» EXERCISE
Find the line in the entries below that contains "Tap the battery indicator icon". Repeat it exactly, and every line after it through the line that contains "Task: Switch to the 球队 tab".

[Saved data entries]
□ □ □ □ □

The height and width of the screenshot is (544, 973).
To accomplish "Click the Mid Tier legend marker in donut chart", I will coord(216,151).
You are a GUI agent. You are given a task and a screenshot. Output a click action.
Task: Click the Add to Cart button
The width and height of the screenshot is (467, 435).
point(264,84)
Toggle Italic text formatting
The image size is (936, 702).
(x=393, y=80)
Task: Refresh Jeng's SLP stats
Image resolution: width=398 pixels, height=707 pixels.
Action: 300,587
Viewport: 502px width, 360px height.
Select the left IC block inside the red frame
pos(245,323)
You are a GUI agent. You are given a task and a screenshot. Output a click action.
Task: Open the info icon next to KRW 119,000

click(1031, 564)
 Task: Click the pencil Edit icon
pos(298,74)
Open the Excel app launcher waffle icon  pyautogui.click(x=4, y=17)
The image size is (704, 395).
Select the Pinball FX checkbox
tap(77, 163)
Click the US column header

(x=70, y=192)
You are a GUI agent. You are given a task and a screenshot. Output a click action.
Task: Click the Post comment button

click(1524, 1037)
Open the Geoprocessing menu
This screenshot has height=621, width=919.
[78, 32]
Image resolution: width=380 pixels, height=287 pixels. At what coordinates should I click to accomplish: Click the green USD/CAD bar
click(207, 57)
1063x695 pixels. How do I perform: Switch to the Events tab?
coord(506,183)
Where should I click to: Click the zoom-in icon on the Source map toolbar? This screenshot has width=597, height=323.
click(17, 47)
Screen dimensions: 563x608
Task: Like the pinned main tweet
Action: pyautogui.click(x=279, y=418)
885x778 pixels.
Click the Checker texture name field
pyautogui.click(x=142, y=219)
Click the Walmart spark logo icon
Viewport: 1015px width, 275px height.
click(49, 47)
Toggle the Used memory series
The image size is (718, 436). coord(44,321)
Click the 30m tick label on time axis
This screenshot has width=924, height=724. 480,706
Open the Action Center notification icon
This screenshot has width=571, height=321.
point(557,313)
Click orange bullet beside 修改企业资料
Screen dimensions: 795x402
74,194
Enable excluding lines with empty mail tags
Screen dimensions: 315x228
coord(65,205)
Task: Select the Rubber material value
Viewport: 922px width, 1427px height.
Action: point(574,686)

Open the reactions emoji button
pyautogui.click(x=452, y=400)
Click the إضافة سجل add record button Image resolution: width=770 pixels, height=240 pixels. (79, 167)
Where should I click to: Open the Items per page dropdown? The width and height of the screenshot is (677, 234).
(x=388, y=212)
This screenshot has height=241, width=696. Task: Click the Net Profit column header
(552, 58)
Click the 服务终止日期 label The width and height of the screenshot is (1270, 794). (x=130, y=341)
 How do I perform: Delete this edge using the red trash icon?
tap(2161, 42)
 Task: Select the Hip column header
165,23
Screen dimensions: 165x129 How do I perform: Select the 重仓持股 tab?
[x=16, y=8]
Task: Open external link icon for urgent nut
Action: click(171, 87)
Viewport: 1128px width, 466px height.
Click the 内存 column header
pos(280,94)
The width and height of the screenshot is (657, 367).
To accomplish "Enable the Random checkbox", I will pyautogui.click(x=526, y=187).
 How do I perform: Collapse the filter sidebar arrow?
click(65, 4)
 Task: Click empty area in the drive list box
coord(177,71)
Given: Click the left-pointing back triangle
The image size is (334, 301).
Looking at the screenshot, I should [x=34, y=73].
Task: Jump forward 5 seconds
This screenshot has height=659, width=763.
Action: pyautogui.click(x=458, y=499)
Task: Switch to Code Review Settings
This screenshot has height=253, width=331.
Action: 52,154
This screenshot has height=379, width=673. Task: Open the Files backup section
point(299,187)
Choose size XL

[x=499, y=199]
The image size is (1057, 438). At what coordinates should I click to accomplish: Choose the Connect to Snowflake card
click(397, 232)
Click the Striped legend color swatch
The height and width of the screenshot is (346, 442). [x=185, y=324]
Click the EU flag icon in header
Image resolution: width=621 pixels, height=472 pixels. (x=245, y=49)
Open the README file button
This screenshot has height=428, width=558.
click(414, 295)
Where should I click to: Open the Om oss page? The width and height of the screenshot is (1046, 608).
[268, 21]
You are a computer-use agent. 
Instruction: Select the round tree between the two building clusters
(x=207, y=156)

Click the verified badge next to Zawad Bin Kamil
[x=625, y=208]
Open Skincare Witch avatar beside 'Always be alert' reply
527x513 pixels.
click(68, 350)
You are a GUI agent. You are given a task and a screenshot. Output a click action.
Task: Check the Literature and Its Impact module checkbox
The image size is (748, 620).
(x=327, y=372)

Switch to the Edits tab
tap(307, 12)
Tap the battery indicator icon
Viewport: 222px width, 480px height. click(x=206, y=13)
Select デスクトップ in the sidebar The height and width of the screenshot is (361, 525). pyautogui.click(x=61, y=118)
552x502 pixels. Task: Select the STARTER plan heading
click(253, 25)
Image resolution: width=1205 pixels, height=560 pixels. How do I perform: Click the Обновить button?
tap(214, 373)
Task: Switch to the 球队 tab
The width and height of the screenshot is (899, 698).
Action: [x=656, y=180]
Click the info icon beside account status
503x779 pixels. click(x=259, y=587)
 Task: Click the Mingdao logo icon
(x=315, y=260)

□ □ □ □ □

» COMPLETED TASK
Tap the battery indicator icon
Viewport: 222px width, 480px height. click(x=206, y=13)
Select デスクトップ in the sidebar The height and width of the screenshot is (361, 525). pyautogui.click(x=61, y=118)
552x502 pixels. Task: Select the STARTER plan heading
click(253, 25)
Image resolution: width=1205 pixels, height=560 pixels. How do I perform: Click the Обновить button?
tap(214, 373)
Task: Switch to the 球队 tab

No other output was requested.